As I turned away, I heard the cameraman say, “That was good.” I don’t know what station or what it was for, though.
Then I started to worry, because I am woefully apolitical, and am not exactly up on events. Possibly they were going to use me as an example of knee-jerk ignorance of opinion?
But the government telling me I’m ‘not allowed’ to wear something? I sort of want to get arrested for wearing a shirt that says something really offensively anti-Olympic.
My birthday fell exactly on Thanksgiving this year. That happens sometimes, and I have always felt it was an extra birthday present: A day off. It’s nice, and not so many people get that same present. Irrationally, I feel a little special.
But the best present was cooking Thanksgiving dinner in Jim’s kitchen for a bunch of friends. We made all the traditional stuff, and it was just a breeze because Jim’s kitchen is so awesome. Sandii and Simon and I were a fantastic team, and then our friends showed up to eat the ginormous feast we had prepared! Special mention to Mike for his sweet potato pie, which I cannot live without.
Also, for my birthday from E, Tickets to Evil Dead: The Musical. (Squee!) Also, flowers and jewelry and games and books from the Broadway Crew. It was quite a haul.
What’s extra super cool about a Thanksgiving birthday is that I can legitimately claim not to have had a party yet, and have one in November, when I need cheering up. Results for everyone!
The memory hit me out of nowhere. I was on the bus, so maybe I saw/heard/smelled something to trigger it, but I don’t know what it was.
I remembered being at a concert in Victoria’s Inner Harbour, listening to Jann Arden give a free concert standing on top of a concession stand. At least, that’s what I think it was.
I was there with a guy I was seeing, and a bunch of his friends, most of whom were SCA-types who had been driven half-mad by their own insecurities. Spending time with them was basically answering the question, “Do you like me?” over and over again.
In any case, this boy’s arms were around me, and we were swaying to I Would Die For You, and I had this sudden moment of blinding clarity: He thinks he loves me, but he doesn’t, really. And I know I don’t love him. I am going to have to cut him loose, because there is no way I am assuming responsibility for him forever. Maybe not even til the end of the month.
And then I had a pang of sadness, wishing I did love him, and that he really did love me. Because that would be so easy, and it would all be taken care of, and I wouldn’t have to do any of the long ghastly work of finding a goddamned man to love.
There’s something to be said for a Saturday where I just get a bunch of stuff done. It makes me feel clean and light, and is almost never as boring and arduous as I thought it would be. Also, because of the bowel-clenching lead-up to last weekend’s family letdown, I haven’t felt up to much. The house was beginning to look like a bomb had gone off and I kept sniping at myself, so I got laundry, bills, mending, cat litter, and random tidying all done.
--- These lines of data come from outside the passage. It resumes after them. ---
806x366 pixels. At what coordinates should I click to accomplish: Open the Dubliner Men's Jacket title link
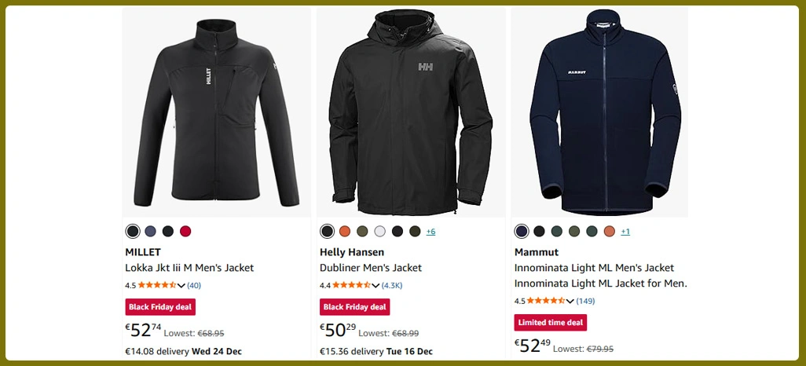pos(371,268)
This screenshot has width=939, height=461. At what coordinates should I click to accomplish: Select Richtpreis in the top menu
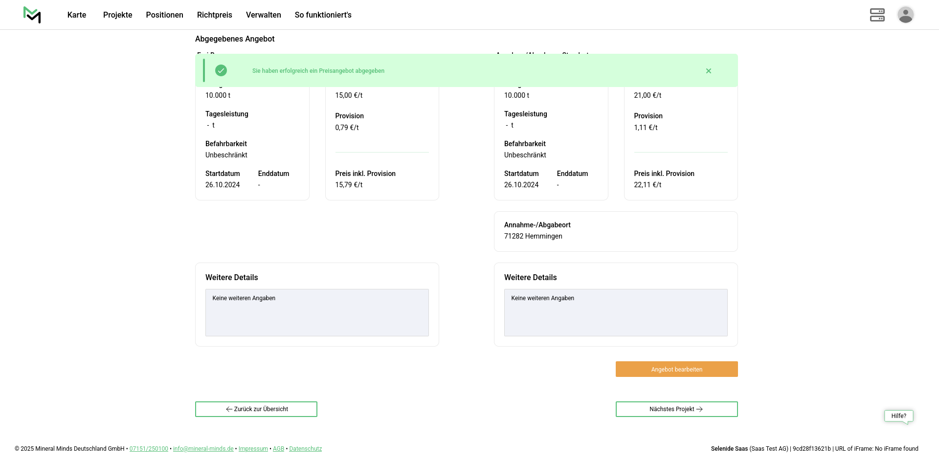214,15
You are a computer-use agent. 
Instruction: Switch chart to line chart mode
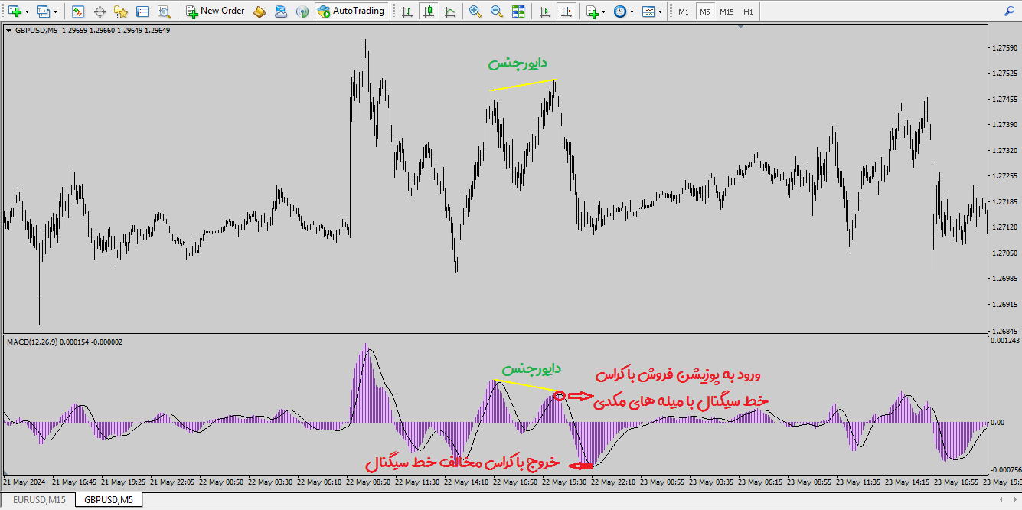click(449, 11)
I also moved my oak bookcase from the living room to the bedroom and got rid of about three feet of books! Usually I am terrible at getting rid of books, but while I moved the bookcase and books, I thought seriously about why I was keeping some of these volumes. Let’s be honest, I was never going to read a history of the OED, and I didn’t need the MLA style handbook anymore. If my bookcases tell me who I am, I was misrepresenting myself.
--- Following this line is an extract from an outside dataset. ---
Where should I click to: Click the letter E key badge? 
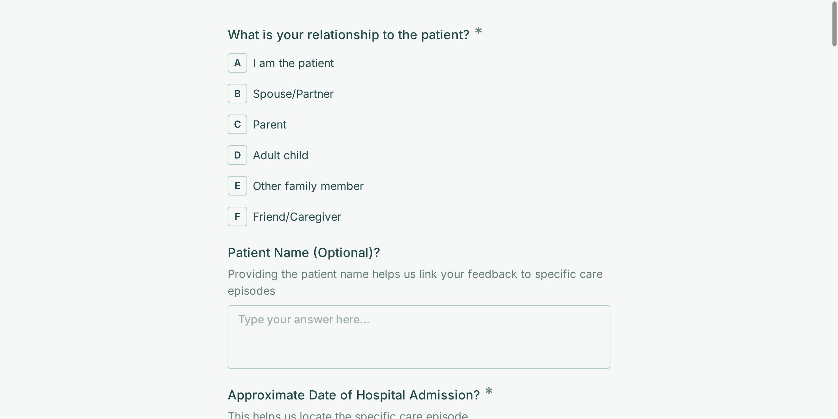237,186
The book cull enabled me to reorganize the remaining living room bookcase so it could hold previously homeless CDs, DVDs, and LPs. And I’m thinking about doing a secondary cull. I’m looking at you, three separate biographies of Miles Davis. E’s never going to read you.
Two of the guys at the garage are nickname guys. They have a million nicknames for one another, some crude, some silly, some just funny. The nicknames are based on TV shows, song titles, behavior patterns, that kind of thing. So when Dave said, “Hey, we should totally give Liz a nickname!” I was happy. I’m comfortable with nicknames. I’ve had a lot of them.
Not so happy when they decided my nickname was Leopard Lips. What does that even mean?